My last post in the Wives section discussed my feelings surrounding the question of, “When Are You Having Kids?” In that piece, I wrote that two years ago when Bernard and I got married, we were not ready to have children. One very astute reader picked up on the wording of this sentence and ask me if that meant I was feeling ready now?
The simple answer is yes.
How do I know?
The truth is, I don’t. I don’t believe I can say with absolute certainty that I am ready because how does anyone know they are ready for parenthood? But, if you have read any of my previous posts you may have gathered that I am an over-thinker, and like every other area of my life, I have given this topic a lot of thought. While I can’t give absolute certainty, I can provide what brought me to feel I am now ready for children.
Since our wedding day in September of 2015, I have noticed a shift in my feelings towards children. My heart melts now when I see a baby, and I never use to feel that way. Most of my life I have felt indifferent towards kids; however, I now find myself smiling at the sight of them. Perhaps it was the birth of my niece and watching her grow, learn, and change that awoke these dormant feelings towards children. Nevertheless, my shifting attitudes toward kids are by no means a definitive sign that I am ready; it is merely something I have noticed about myself.
In addition to my personal feelings, I did research for this post, and I spoke to new moms and read countless articles on the subject of readiness for starting a family.
The most important point raised was about the state of your marriage. It is strongly suggested that a couple should have a rock solid marriage before bringing children into the picture. While Bernard, and I have our moments, our ability to work as a team has increased significantly since our wedding day. We owe a lot of credit to our Bull Terrier, Alvin who we brought home at eight weeks old, less than two months after getting married. Alvin taught us how to co-parent. We had to discuss and decide together how we would discipline Alvin, who would get up with him in the middle of the night, who would feed him, who would walk him. Our focus shifted from ourselves and our relationship to this other living thing that relied on us. I think our relationship is stable in many ways, but our cohesiveness when it comes to Alvin gives me plenty of confidence in our ability to raise a child.
Many articles asked the question, “Why are you having a child?” The question works in congruence with the state of your marriage.

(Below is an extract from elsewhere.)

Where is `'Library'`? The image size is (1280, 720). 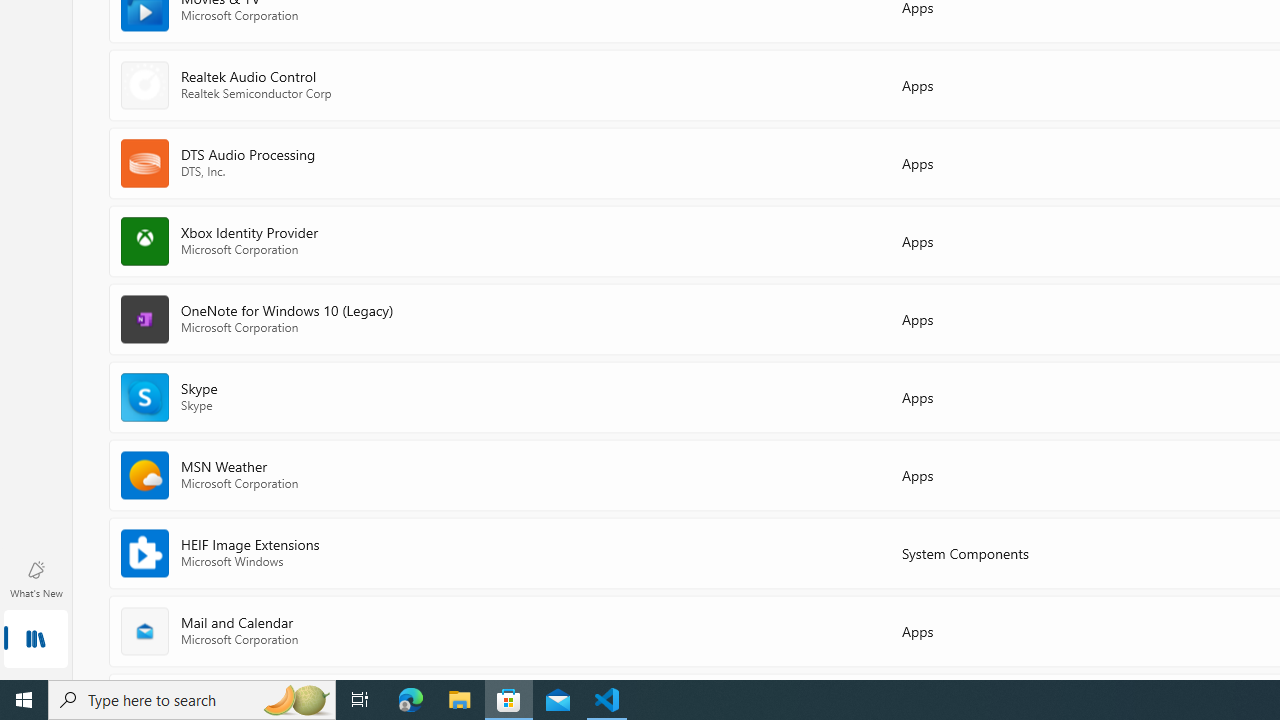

If you have a child to supplement something that is lacking in your relationship, then you are having a child for the wrong reasons. Bernard and I are both content with our marriage as is, but we have always envisioned expanding our little family and all the joys that come with that chapter of our lives.
A new mother and I were speaking on this topic the other day, and she raised an interesting question, she asked, ” Are you in love with the idea of babies and all their cuteness, or do you like the reality of being a parent?” She went on to explain that she has known women who live in a fantasy world thinking only of the cute baby clothes and the decorating of the nursery; then once the baby arrives they experience a rude awakening of the actualities of motherhood. While I can’t say I am looking forward to changing dirty diapers, crying, and sleep deprivation, I am very well aware that is the reality. However, with that comes all the incredible moments of watching this tiny human become aware of the world around them. The raising of a child and all the challenges and triumphs that it presents, is what I find myself looking forward to the most about parenthood.
“What about your husband? Is he ready?”
Bernard and I discuss everything openly and honestly. It is the only way we feel our relationship can be successful. Therefore, the decision of whether we were ready to start a family was not one I decided unilaterally. We sat down; we talked, and we came to the same conclusion.
Ultimately, whether or not my husband and I have a child is out of our hands. We can prepare, we can hope, and we can pray. If or when we are blessed with a child, I know Bernard and I will be ready.